--- begin Excerpt to read ---

I was recently interviewed by Business Journal reporter Sean Ryan regarding the fallout of the dismissal of three landlords’ lawsuit against the City of Milwaukee regarding the unconstitutionality of its Residential Rental Inspection (RRI) program.  My most recent post on the subject can be read here.

On October 1, 2010, The Business Journal published  its article entitled “Judge Upholds Milwaukee Home Inspection Program.  Reporter Sean Ryan spoke with the primary plaintiff, Joseph Peters, Alderman Nik Kovac (sponsor of the ordinance), Todd Weiler (of the Department of Neighborhood Services) and myself for the article.

I found Mr. Weiler’s comments to be very noteworthy.  He was quoted as saying that to date DNS has inspected over 800 properties in the two target areas (Lindsey Heights on the north side and the UWM-area on the east) and that during those inspections 8,550 violations were found.  Apparently 1/2 of the the properties inspected — or 400 — had no violations at all.

I wonder if all 8,550 of the violations that were found — and which the landlords were cited for — pertained to life-safety issues?  If you will recall, life safety issues were the “alleged” original impetus behind the ordinance being introduced. 

In speaking with several landlords that I know who own proeprties in the target areas, I was informed that the violations that they were cited for involved very minor issues — such as peeling paint on the outside of a building, torn screens, and failure to paint some wood that had been properly sealed but not painted.  The lead plaintiff, Jospeh Peters, was quoted in the article as saying that the Orders To Correct that he received on his 10 buildings also involved very minor repairs – such as torn screens.

Just how many of the 8,550 violations dealt with life safety issues?  How many illegal attic bedrooms were found?  How many poorly maintained second story porches that could collapse at any minute were identified?  Don’t forget the overloading of circuits by the improper use of extension cords – how many of those were found?

--- end Excerpt to read ---

Rewrite the post on Milwaukee's rental inspection program, everything from "I wonder if all 8,550" down to "ordinance being introduced.", and put "motivation" in place of "impetus". You won't need the lines for anything.

--- begin Given data ---

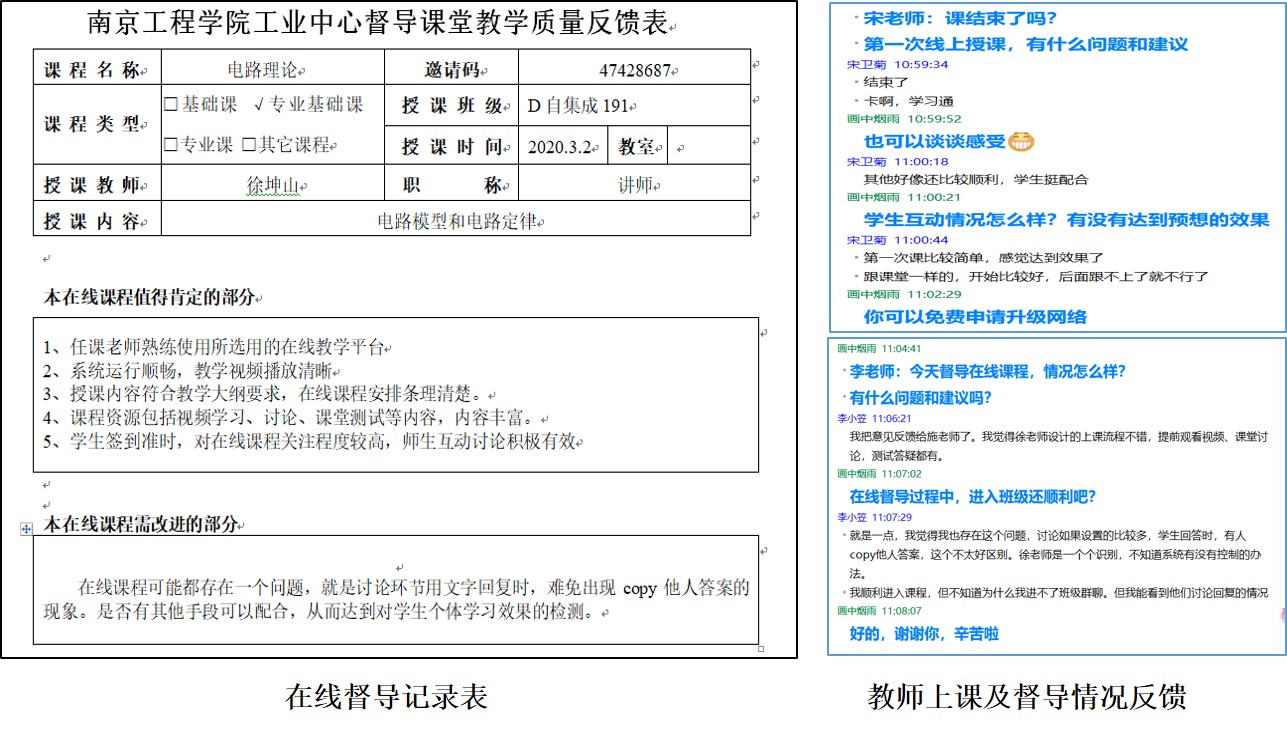1287x730 pixels.
Task: Check the 基础课 checkbox
Action: [x=170, y=105]
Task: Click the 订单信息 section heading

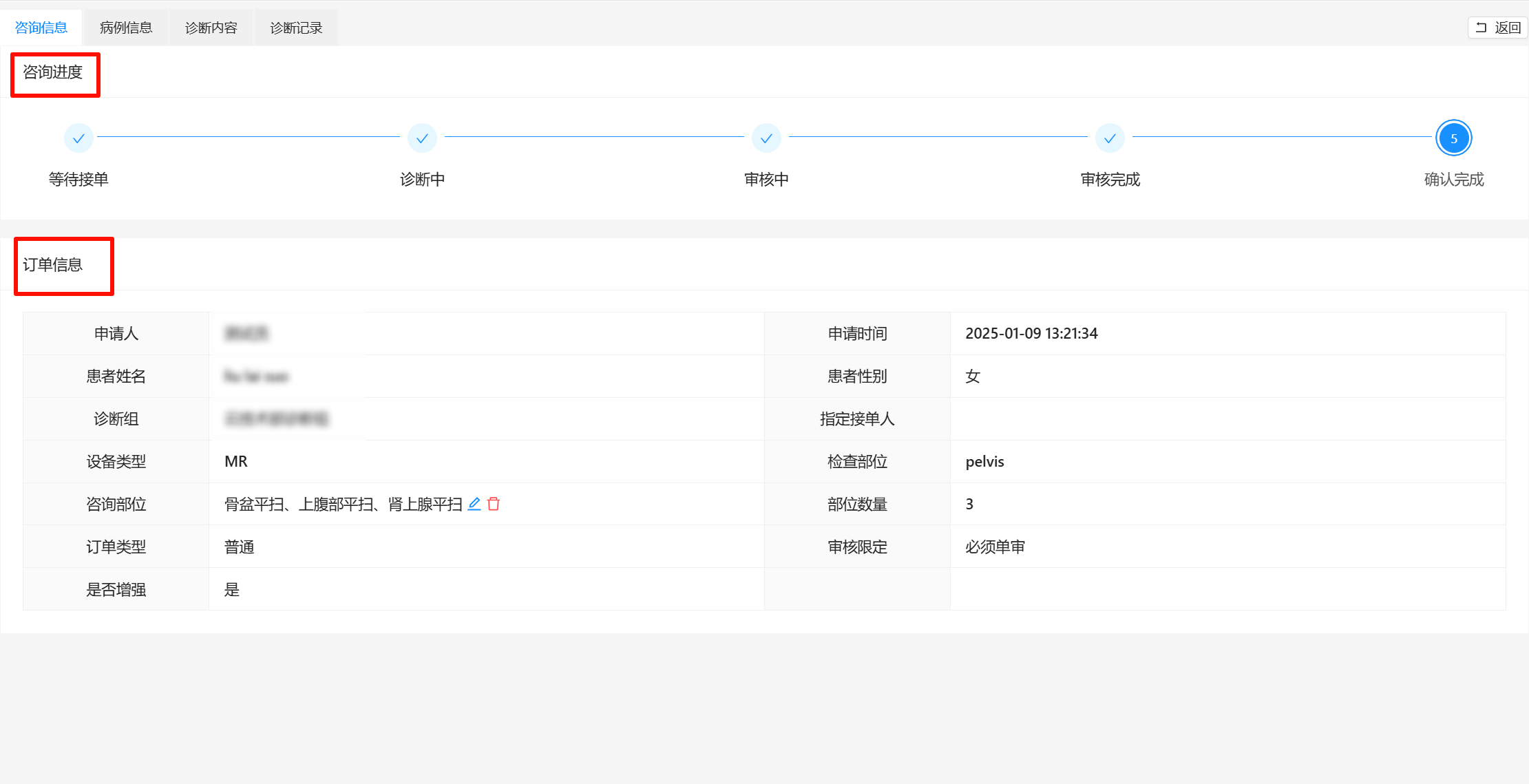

--- end Given data ---

◆ Output for this task:
I wonder if all 8,550 of the violations that were found — and which the landlords were cited for — pertained to life-safety issues?  If you will recall, life safety issues were the “alleged” original motivation behind the ordinance being introduced.